L'application de la
circulaire n'est pas satisfaisante, plusieurs textes doivent rappeler
l’interdiction (1962, 1964, 1971, 1986, 1990). La circulaire du 17
décembre 1964 ajoute même une précision et porte l'interdiction aux « écrits à exécuter hors de la classe », puisque certains enseignants interprètent les textes en déclarant ne pas donner des devoirs, mais des exercices écrits…
En septembre 1995, François Bayrou, alors ministre de l’Éducation nationale décide « pour lutter contre les inégalités des situations familiales » de mettre en place des études dirigées en classe qui remplaceront les fameux « devoirs écrits » à la maison, « les élèves n’ayant plus que du travail oral à faire ou des leçons à apprendre ».
Néanmoins, aucun texte ne demande aux enseignants de prescrire un travail aux élèves après la journée de classe.
Depuis, le temps réservé
aux études dirigées sur le temps de classe disparaît. En 2008, de
nouveaux programmes voient le jour morcelant de plus en plus l’emploi du
temps qui ressemble davantage à un sommaire de manuel scolaire qu’à un
ensemble réfléchi et ambitieux de savoirs à transmettre aux enfants.

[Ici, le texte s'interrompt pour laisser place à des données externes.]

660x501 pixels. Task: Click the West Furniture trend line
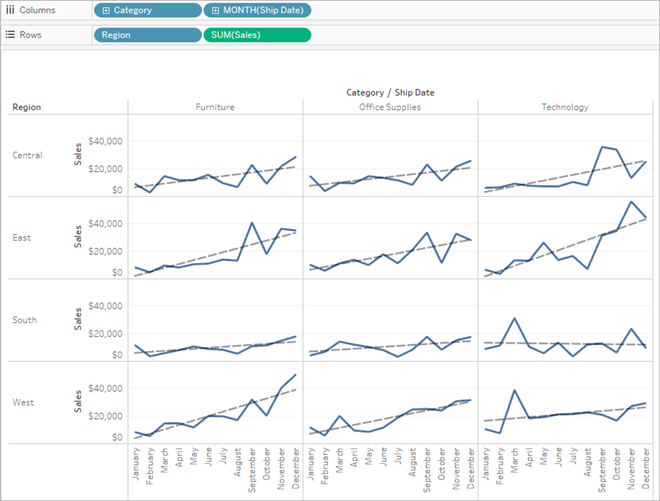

Cette même année voit le temps d’enseignement donné à tous se réduire de
deux heures. Sont externalisés hors de ces 24 heures d’enseignement
hebdomadaire, les aides et soutiens (l’aide personnalisée, les stages de
vacances, l’aide aux devoirs et toutes les offres des officines
privées…).
Une sous-traitance de l’école
Cette concentration du
temps scolaire sur quatre jours (au lieu de cinq) et sur 24 heures (au
lieu de 27 puis 26) tend à accroître le volume des devoirs donnés à la
maison. Même quand les enseignants ne donnent « que » des leçons, les
enfants ont presque toujours le « devoir », l’obligation de les faire,
elles restent des « devoirs ».
Que penser des leçons
qui portent sur une notion venant juste d’être abordée le jour même en
classe ? Son appropriation n’est pas engagée, faute des temps
indispensables de questionnement, de tâtonnement avec ses essais et
erreurs. Une véritable « sous-traitance pédagogique » !
Quant à la correction
des devoirs, son traitement est bien différent selon les classes. Elle
peut soit prendre du temps en début de journée, ou au contraire être
faite très rapidement ou même pas du tout. Dans tous les cas, le suivi
individuel est très rare.
Une sélection sociale
Tous les parents n’ont
pas les mêmes possibilités pour aider leurs enfants à réaliser ce
travail à la maison : conditions matérielles, temps de retour du
travail, niveau scolaire, langue maternelle… Même une petite recherche
en vocabulaire, en géographie ou en histoire peut se révéler impossible
(absence de dictionnaires, d’encyclopédie ou d’ordinateur).
Le renvoi du travail
personnel à la maison pénalise en premier les enfants des familles
défavorisées, il met en difficulté des parents qui se sentent
impuissants, voire humiliés de ne pas « savoir ». L’école leur renvoie
une image négative sur leur rôle de parents.
Une journée trop longue
Certains enfants ont une
journée plus longue que celle d'un adulte salarié. En plus du temps de
classe, il faut ajouter celui de la garderie (matin et soir), de la
cantine, de l’étude surveillée, du conservatoire, du club sportif...
Pour trop d’enfants,
c’est la double peine ! Les « bons élèves » font rapidement leurs
devoirs, mais plus l’enfant a des difficultés scolaires plus il passera
du temps à les faire. Il pourra se décourager, se sentir « nul » et
ainsi seront semées les premières pierres du décrochage scolaire.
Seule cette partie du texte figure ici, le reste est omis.